Second, by using escalation orders and notes from the patient chart, we did not capture all the undocumented ways in which clinicians demonstrate awareness of deterioration. For example, a resident may alert the attending on service or a team may informally request consultation with a specialist. We also gave equal weight to escalation orders and clinician notes as evidence of recognition of deterioration. It could be that either orders or notes more closely correlated with clinician awareness.
Finally, the data were from 2013. Although the score components have not changed, efforts to standardize nursing assessments may have altered the performance of the score in the intervening years.
In most patients who had a CDE at a large freestanding children’s hospital, escalation orders or documented changes in patient status would have occurred before a pRI alert. However, in a minority of patients, the alert could have contributed to the detection of deterioration that was not previously evident.
The authors have nothing to disclose
The study was supported by funds from the Department of Biomedical and Health Informatics at Children’s Hospital of Philadelphia. PeraHealth, the company that sells the Rothman Index software, provided a service to the investigators but no funding.

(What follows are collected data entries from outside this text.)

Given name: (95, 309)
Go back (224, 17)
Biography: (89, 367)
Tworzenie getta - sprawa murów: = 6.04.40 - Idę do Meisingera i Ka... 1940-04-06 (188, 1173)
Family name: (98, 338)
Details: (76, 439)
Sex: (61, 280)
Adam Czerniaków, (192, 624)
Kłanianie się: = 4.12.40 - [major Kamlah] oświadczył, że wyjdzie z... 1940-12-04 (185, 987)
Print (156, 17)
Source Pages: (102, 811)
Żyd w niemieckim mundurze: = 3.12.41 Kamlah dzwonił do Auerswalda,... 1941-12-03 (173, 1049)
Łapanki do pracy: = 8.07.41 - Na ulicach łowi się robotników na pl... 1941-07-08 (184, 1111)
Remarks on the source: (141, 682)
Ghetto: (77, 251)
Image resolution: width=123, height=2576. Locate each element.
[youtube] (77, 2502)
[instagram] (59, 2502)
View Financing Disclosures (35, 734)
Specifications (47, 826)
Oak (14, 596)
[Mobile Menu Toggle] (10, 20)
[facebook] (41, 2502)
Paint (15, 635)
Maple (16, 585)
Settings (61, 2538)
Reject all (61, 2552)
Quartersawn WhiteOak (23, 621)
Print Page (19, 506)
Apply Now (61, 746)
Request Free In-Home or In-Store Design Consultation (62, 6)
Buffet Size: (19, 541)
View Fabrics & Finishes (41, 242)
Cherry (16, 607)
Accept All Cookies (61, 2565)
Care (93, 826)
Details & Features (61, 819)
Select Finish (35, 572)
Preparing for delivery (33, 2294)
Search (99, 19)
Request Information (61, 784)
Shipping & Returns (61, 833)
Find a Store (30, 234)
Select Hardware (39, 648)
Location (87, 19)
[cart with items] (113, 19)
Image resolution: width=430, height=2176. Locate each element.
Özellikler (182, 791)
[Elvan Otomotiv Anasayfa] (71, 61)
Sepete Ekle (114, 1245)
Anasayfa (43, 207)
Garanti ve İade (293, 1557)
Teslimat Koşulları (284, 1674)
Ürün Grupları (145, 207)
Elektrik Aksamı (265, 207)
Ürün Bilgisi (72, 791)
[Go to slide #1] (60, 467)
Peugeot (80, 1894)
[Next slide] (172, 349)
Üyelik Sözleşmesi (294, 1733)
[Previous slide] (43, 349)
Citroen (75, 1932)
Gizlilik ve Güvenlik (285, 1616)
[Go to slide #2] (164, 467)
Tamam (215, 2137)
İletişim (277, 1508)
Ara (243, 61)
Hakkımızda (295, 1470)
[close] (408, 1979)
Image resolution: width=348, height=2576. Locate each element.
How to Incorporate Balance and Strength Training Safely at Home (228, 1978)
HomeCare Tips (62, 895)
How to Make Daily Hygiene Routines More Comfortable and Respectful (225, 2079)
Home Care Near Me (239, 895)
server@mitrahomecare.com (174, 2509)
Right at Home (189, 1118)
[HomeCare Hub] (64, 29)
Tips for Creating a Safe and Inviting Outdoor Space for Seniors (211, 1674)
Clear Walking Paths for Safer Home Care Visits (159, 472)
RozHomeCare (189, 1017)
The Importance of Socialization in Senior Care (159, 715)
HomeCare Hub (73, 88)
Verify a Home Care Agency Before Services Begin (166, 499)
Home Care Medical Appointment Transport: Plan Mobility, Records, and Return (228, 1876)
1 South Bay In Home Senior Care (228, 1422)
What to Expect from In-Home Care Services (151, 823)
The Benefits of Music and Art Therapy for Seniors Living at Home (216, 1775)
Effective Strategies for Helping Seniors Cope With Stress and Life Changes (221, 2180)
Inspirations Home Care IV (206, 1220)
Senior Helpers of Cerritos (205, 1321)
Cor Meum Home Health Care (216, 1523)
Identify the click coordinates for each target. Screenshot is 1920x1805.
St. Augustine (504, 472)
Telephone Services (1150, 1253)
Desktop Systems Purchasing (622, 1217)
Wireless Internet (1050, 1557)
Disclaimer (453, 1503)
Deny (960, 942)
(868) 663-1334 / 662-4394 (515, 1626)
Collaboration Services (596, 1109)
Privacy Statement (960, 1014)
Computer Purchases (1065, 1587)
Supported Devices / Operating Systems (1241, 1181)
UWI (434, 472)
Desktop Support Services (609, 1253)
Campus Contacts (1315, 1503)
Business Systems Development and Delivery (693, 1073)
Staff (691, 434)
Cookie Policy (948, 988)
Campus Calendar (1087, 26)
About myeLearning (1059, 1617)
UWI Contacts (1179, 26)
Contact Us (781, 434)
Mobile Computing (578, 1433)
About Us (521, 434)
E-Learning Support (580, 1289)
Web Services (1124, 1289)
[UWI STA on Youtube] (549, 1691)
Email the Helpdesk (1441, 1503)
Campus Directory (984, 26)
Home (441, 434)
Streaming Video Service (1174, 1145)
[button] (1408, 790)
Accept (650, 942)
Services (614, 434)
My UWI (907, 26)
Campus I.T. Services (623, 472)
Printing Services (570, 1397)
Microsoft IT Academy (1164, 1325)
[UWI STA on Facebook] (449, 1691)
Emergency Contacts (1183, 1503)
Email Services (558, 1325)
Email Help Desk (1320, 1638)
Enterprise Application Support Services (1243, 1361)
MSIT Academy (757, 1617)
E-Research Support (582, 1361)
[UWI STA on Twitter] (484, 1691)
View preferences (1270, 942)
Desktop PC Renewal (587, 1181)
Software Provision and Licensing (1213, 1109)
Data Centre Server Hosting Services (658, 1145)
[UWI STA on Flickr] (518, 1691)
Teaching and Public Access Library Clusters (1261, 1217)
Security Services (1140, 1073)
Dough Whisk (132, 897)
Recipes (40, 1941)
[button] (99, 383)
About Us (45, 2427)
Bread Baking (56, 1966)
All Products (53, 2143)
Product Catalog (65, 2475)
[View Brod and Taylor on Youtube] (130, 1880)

They applied their proprietary scoring algorithm to the data from Children’s Hospital of Philadelphia to generate alerts retrospectively. This service was provided free of charge in 2014 during the time period when Children’s Hospital of Philadelphia was considering purchasing and implementing PeraHealth software, which it subsequently did. We did not receive any funding for the study from PeraHealth. PeraHealth personnel did not influence the study design, the interpretation of data, the writing of the report, or the decision to submit the article for publication.